§ **Supplied text**:

*** Block opens ***

It offers a lot of features and incredible value, so what’s the downside? Certainly there’s a lack of analogue and audio inputs, but the UltraStudio Pro, still at little more than £500 certainly solves the issue. Secondly the extreme performance of the device means it needs the right platform to run from, so it’s best to buy from an established and knowledgeable reseller who can give the best advice.
Grass Valley’s mobile editing solution – Storm Mobile – offers similar levels of performance and enjoys rock solid stability by being limited to a Windows environment and to a single editing programme, Edius. Like the UltraStudio Pro, it features a full range of inputs and outputs and 10-bit capture but has the advantage that it can play out an HD picture via HDMI and an SD picture through the analogue connections, all at the same time. Arguably its ExpressCard/34 card also delivers a more robust connection to the laptop than a USB cable.
Monitoring the action
In the studio, many use an LCD panel or professional plasma for monitoring. For field editing work, a 15” display is a minimum requirement and a grade 2 reference monitor is preferred to give a very accurate representation of colours.
Panasonic’s 17” BT-LH1760 fits the bill with its SDI input. It’s tough, made with an aluminium die-cast frame and optional protective panel. It has low power consumption (half that of its predecessor) and handily takes AC/DC power. And the all-important performance? Its three-dimensional LUT is said to offer virtually the same colour reproduction as CRTs: it’s reassuringly accurate. The Panasonic device has a huge range of features to ensure that fast action is rendered without blur, and that the colours are accurate enough for cinematic monitoring or for grading professionals.
At a lower price point, Datavideo’s new TLM-170P is an all-purpose 1080p native panel that can be employed as a continuous use production monitor and as a post production display. The all-round performance that this type of screen offers flexible inputs, manual calibration, switchable aspect ratios and a versatile stand suited to rack or desktop use. For HD editors who want to monitor their work for colour accuracy and encoding errors, it’s a good choice compared with a domestic model that may be designed to correct certain video signal faults and picture inaccuracies.
Be Safe
There's a maxim we’ve all heard: “if you haven't got it twice you haven't got it”. Files imported onto a hard drive in the field are simply not safe. Data replication onto a secondary storage system is essential. It's a safeguard that must not be overlooked.

*** Block closes ***

§ **Stored records**:
*** Block opens ***

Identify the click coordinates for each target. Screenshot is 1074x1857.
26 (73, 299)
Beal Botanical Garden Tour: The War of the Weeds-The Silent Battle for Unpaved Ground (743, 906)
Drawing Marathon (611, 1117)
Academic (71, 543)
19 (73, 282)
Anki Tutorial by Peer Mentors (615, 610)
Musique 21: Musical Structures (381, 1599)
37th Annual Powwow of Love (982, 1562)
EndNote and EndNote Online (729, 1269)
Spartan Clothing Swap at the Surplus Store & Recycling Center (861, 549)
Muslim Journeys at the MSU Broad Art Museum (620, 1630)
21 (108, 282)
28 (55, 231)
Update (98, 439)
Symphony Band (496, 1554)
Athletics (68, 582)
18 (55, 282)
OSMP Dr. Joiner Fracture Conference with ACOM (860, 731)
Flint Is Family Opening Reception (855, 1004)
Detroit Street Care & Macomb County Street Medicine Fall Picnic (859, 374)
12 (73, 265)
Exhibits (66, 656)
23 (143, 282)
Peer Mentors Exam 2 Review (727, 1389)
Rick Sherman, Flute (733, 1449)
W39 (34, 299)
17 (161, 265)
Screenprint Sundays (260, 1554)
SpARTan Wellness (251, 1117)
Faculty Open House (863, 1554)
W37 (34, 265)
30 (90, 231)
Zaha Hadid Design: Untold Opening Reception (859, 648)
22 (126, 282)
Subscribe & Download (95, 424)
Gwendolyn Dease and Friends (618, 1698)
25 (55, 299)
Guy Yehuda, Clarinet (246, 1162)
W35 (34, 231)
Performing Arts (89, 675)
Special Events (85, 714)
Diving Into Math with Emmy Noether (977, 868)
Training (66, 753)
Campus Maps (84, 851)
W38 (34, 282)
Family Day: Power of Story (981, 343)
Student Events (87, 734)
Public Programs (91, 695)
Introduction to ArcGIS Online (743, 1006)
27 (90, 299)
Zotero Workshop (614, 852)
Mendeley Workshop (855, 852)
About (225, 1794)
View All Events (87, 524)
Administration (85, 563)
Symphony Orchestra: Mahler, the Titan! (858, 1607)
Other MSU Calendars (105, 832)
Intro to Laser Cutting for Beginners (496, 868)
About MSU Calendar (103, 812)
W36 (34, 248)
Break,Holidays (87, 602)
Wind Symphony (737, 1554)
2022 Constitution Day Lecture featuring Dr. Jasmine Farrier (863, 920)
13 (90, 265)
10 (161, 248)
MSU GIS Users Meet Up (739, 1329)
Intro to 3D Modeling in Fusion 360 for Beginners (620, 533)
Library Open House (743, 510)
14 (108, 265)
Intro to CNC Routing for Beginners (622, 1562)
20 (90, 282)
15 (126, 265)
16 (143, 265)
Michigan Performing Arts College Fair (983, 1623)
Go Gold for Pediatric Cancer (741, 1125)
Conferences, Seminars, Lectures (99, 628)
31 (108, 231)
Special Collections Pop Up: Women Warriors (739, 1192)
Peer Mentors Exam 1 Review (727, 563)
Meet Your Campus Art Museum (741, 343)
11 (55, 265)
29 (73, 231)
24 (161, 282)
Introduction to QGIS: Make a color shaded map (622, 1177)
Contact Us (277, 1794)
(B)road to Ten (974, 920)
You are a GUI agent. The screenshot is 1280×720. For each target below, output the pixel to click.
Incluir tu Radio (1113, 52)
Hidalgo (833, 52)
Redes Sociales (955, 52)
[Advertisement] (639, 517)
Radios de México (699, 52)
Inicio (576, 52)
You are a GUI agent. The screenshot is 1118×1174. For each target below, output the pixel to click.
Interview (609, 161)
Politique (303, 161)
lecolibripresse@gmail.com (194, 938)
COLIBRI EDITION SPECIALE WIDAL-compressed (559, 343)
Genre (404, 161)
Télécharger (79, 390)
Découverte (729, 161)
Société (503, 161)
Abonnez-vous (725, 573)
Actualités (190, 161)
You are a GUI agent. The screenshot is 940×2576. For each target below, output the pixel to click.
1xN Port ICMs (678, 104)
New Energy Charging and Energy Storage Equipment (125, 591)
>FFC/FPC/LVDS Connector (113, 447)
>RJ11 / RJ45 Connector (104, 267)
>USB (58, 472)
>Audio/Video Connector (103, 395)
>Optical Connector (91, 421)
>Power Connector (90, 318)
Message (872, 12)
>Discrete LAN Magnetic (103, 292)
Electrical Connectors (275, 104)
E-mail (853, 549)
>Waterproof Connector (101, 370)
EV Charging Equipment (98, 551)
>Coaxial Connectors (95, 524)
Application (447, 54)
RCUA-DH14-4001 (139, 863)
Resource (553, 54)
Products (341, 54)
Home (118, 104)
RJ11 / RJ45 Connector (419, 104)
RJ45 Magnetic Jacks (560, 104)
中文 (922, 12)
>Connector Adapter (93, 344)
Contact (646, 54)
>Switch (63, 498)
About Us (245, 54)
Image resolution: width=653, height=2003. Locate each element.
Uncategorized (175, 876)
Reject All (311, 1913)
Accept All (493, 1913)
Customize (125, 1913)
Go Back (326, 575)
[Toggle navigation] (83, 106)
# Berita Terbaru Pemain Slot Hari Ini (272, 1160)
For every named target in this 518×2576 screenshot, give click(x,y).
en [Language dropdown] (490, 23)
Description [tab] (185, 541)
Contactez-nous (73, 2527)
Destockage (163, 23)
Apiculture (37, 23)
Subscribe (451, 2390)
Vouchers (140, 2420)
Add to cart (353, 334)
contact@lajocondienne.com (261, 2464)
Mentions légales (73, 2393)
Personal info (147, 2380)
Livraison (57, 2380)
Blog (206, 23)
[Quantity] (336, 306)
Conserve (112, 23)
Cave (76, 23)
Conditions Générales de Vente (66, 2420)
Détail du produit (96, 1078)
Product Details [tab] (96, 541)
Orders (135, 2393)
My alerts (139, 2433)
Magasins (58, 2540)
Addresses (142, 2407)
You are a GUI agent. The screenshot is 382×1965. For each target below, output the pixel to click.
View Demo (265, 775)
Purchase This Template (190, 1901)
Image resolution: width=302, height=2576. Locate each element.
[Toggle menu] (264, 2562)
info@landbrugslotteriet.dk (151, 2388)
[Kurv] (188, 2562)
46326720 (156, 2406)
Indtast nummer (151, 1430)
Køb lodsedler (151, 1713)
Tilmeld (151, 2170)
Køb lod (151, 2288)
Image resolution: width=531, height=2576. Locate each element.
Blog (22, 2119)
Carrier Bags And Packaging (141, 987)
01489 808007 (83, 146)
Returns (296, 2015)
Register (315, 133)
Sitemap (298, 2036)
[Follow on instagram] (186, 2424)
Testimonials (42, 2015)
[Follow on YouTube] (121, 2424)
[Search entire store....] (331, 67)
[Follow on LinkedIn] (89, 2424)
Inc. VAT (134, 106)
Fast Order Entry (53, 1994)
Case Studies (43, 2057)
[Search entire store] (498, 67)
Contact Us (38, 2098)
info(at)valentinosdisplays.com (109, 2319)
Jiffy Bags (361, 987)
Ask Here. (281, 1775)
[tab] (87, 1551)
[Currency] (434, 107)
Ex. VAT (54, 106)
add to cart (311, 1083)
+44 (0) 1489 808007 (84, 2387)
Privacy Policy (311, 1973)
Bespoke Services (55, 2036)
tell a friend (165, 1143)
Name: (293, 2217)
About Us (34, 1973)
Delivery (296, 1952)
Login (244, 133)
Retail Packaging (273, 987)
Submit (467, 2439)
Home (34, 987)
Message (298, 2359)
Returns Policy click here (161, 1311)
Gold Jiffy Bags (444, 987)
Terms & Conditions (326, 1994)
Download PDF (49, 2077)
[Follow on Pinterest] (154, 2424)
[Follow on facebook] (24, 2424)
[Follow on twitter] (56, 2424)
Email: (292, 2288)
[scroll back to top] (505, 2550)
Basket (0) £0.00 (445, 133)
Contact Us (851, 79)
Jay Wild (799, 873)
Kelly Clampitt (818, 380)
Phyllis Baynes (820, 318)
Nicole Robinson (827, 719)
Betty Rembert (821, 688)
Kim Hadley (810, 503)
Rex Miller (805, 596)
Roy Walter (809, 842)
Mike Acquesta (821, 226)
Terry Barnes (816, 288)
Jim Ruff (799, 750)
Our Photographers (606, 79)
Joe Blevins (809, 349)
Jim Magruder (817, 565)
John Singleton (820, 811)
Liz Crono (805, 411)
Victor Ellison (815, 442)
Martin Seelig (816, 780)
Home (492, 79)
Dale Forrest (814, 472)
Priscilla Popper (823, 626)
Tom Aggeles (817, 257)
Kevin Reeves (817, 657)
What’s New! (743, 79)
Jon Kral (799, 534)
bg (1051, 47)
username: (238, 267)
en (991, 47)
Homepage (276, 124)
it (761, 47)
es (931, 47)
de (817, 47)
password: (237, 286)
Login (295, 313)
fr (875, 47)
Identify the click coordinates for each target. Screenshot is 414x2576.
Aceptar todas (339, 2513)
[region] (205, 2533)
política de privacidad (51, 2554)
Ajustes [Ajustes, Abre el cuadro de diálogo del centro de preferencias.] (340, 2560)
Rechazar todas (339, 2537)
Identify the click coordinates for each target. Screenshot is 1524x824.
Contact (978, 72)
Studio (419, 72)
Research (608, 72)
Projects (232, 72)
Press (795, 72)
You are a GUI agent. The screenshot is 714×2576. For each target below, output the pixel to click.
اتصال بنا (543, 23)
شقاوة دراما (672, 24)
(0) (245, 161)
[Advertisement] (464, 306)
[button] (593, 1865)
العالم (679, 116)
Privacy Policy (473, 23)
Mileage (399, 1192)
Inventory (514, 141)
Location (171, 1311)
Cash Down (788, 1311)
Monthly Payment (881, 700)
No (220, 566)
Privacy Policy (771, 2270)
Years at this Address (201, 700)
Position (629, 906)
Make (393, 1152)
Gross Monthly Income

*** Block closes ***

§ **Your tasks**:
A. Answer these from the field editing text:
(i) What is the smallest display size given for field editing work?
(ii) What kind of card does Storm Mobile use to connect to the laptop?
(iii) How does the BT-LH1760's power consumption compare with its predecessor's?
B. Pull out the part of the field editing text from "It offers a" up to and including "the best advice.", word for word.
The records were taken from a different source.

§ **Problem solutions**:
A.
(i) 15”
(ii) An ExpressCard/34 card
(iii) It uses half as much.

B.
It offers a lot of features and incredible value, so what’s the downside? Certainly there’s a lack of analogue and audio inputs, but the UltraStudio Pro, still at little more than £500 certainly solves the issue. Secondly the extreme performance of the device means it needs the right platform to run from, so it’s best to buy from an established and knowledgeable reseller who can give the best advice.